Xbox is in a particularly tricky position because Game Pass isn’t just a product—it’s the pillar holding up Xbox’s modern pitch. When Sharma says Game Pass is “central to gaming value on Xbox,” she’s acknowledging what everyone already knows: without Game Pass, Xbox’s differentiation gets murkier, especially as Microsoft has pushed more of its games onto other platforms.
That’s why this memo matters even if you don’t subscribe. If Microsoft changes Game Pass, it changes the gravitational pull of the entire Xbox ecosystem—how players buy games, how studios plan launches, how third-party deals get made, and how Xbox positions its next hardware.

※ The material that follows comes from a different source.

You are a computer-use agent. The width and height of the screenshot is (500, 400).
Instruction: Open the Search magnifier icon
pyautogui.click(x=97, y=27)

And yes, hardware is part of the subtext here. Reporting mentions ongoing development of a next Xbox home console referred to as Project Helix, and there are also whispers that the next Xbox could be more expensive than Xbox Series X—though no official pricing or product details have been announced. If hardware prices rise while Game Pass remains pricey, the “value” narrative that Xbox has leaned on for years gets harder to sell.
What Remains Unknown
- Will Game Pass actually get cheaper? Sharma calls it “too expensive,” but no price cut has been announced.
- Which tiers would change (Essential, Premium, Ultimate), and how? Details on restructuring, benefits, or feature shuffles have not been confirmed.
- What happens to day-one releases—especially Call of Duty? There’s heavy speculation, but no official commitment either way.
- Is an ad-supported tier real, and if so, when? It’s been discussed in reporting, but Microsoft hasn’t announced it.
- Will Microsoft pursue bundling (like a Netflix + Game Pass package)? Discussed, not confirmed.
- Timeline: Sharma suggests evolution “will take time to test and learn,” implying changes won’t be immediate—but no schedule has been provided.
If you’ve been waiting for Xbox leadership to acknowledge what players have been saying since the last round of increases, this is it. The next move is the one that counts: whether Microsoft can redesign Game Pass so it feels like a deal again—without gutting the very content that made it feel essential in the first place.